2. Calculate the percentage of completed orders that had at least `request_threshold` delivery requests. Also calculate the average number of delivery requests per completed order.
- Include completed orders with zero requests in the denominator.
- Required output columns: `total_completed_orders`, `orders_with_at_least_threshold_requests`, `pct_orders_with_at_least_threshold_requests`, `avg_requests_per_order`.
3. Calculate the percentage of completed orders that had at least one offer increase. An offer increase occurs when a request's `offer_amount_cents` is greater than the immediately previous request's `offer_amount_cents` for the same order.
- Also calculate the average percentage offer increase across positive increase events, defined as `(current_offer_amount_cents - previous_offer_amount_cents) / previous_offer_amount_cents`.
- Exclude transitions where the previous offer amount is null or zero from the percentage-increase calculation.

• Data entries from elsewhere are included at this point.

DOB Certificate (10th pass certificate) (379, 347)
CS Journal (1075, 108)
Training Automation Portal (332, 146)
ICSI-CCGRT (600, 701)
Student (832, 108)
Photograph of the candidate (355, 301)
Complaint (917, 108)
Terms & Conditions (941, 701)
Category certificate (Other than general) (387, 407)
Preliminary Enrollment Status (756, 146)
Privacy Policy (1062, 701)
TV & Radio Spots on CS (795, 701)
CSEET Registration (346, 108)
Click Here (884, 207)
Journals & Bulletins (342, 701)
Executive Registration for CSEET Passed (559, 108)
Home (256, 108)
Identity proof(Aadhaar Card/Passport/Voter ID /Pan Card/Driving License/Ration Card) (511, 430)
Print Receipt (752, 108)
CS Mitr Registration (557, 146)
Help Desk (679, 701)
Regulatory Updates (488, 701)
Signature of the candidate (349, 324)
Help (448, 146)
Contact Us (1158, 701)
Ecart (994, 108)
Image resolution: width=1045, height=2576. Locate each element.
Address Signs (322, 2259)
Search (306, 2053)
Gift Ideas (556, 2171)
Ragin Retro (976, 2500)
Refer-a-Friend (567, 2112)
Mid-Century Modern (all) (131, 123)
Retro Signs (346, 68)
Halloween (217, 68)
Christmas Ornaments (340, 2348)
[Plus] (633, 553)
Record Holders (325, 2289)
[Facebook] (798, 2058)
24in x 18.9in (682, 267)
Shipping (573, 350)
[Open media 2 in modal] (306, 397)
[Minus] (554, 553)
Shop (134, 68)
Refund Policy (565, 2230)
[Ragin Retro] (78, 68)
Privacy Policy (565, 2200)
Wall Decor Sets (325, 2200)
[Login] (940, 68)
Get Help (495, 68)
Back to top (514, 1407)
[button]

- Required output columns: `total_completed_orders`, `orders_with_offer_increase`, `pct_orders_with_offer_increase`, `avg_pct_offer_increase`.
Return one query or a set of queries that produces these outputs.
Quick Answer: This question evaluates SQL and data-manipulation competencies for computing order-level metrics, including aggregations, joins, windowed event sequencing, timestamp/timezone handling, and NULL-aware comparisons.